Pada abad 20, pemahaman dan kesadaran akan pentingnya berpikir kritis semakin kuat dan muncul dalam bentuk-bentuknya yang semakin eksplisit. Tahun 1906 William Graham Sumner meluncurkan tulisan yang mendobrak mengenai dasar-dasar sosiologi dan antropologi dalam Folkway. Dalam karyanya tersebut Sumner menjelaskan kecenderungan pikiran manusia untuk berpikir secara sosiosentris dan kecenderungan sejajar dengan dunia pendidikan (sekolah-sekolah) demi melayani fungsi sosial yang tidak kritis.
Sejalan dengan pemikiran Sumner, John Dewey mengungkapkan bahwa manusia sepatutnya meningkatkan kesadaran berpikir dengan menggunakan pikirannya yang jernih dan terutama mendasarkannya pada tujuan, harapan, dan hal-hal yang sesuai dengan pikiran sehat. Ludwig Wittgenstein juga menekankan pentingnya bagi manusia untuk meningkatkan kesadarannya, bukan hanya melalui konsep-konsep berpikir yang jernih, melainkan juga melalui analisis terhadap konsep-konsep tersebut dan menilai segala kekuatan dan kelemahannya. Sementara itu Piaget menyadarkan kita bahwa kecenderungan-kecenderungan egosentrisme dan sosiosentrisme dalam pikiran manusia harus diredam dengan menerapkan dan mengembangkan gaya berpikir kritis sehingga manusia mampu memandang, menilai, dan menjelaskan sesuatu hal dari banyak sudut pandang. Ini menjadikan manusia, dalam istilah Piaget, menjadi “menyadari kesadarannya.”
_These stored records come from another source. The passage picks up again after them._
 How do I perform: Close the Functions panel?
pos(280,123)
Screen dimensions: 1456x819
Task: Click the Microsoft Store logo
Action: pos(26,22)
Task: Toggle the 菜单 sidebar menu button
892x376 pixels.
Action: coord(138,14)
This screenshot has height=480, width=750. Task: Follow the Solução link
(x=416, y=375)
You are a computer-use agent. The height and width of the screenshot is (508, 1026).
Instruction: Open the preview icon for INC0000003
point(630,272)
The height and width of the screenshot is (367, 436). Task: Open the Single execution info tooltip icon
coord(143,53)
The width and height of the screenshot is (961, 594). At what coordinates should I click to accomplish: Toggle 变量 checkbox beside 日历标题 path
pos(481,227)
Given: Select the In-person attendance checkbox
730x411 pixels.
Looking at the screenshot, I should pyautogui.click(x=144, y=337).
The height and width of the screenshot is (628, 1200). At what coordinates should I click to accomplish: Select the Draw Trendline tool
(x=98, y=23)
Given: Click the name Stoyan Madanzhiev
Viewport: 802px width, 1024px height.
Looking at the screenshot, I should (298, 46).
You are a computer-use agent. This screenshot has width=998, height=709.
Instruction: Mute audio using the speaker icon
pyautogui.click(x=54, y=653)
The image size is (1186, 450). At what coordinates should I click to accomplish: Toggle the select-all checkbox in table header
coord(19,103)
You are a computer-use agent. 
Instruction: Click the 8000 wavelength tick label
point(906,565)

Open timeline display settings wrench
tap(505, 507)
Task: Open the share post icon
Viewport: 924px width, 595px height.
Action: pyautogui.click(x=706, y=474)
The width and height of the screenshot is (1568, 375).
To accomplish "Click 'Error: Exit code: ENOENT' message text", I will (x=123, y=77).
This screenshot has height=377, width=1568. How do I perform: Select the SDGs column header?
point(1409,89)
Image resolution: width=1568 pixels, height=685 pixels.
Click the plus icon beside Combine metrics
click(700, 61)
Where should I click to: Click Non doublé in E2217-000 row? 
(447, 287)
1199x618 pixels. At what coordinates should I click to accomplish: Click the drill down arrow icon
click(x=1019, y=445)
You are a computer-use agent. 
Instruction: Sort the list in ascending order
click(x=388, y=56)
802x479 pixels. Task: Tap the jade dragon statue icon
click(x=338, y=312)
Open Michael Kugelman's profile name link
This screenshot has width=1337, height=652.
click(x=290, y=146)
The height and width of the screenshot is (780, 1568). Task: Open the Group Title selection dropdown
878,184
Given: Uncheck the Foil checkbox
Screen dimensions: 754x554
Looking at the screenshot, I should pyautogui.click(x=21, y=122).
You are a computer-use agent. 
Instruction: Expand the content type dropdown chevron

Setelah memperhatikan sejarah perkembangan tradisi pemikiran kritis dari akarnya hingga abad 20 kita semakin mengetahui dan menyadari bahwa setiap bidang kehidupan manusia lahir dari pemikiran kritis. Semangat berpikir kritis yang diusung dan dikembangkan para pemikir di masa lalu telah menyumbangkan banyak hal bermanfaat dalam kehidupan manusia. Melalui ilmu pengetahuan, manusia didorong untuk menyadari pentingnya mengumpulkan data dan informasi dengan hati-hati serta selalu disadari terhadap kemungkinan adanya ketidaktepatan, distorsi, dan penyalahgunaan data dan informasi tersebut. Sedangkan psikologi mengajak manusia untuk selalu rendah hati menyadari bahwa pikirannya dapat mengecoh atau mengelabui diri sendiri dan secara tidak sadar membangun berbagai ilusi dan delusi serta cenderung mudah terjebak pada stereotipe, terburu-buru mengambil kesimpulan, berpikir sempit, dan melakukan rasionalisasi. Dengan demikian, jelas, pemikiran dan ilmu pengetahuan manusia bisa berkembang karena manusia senantiasa mengembangkan gaya berpikir kritisnya.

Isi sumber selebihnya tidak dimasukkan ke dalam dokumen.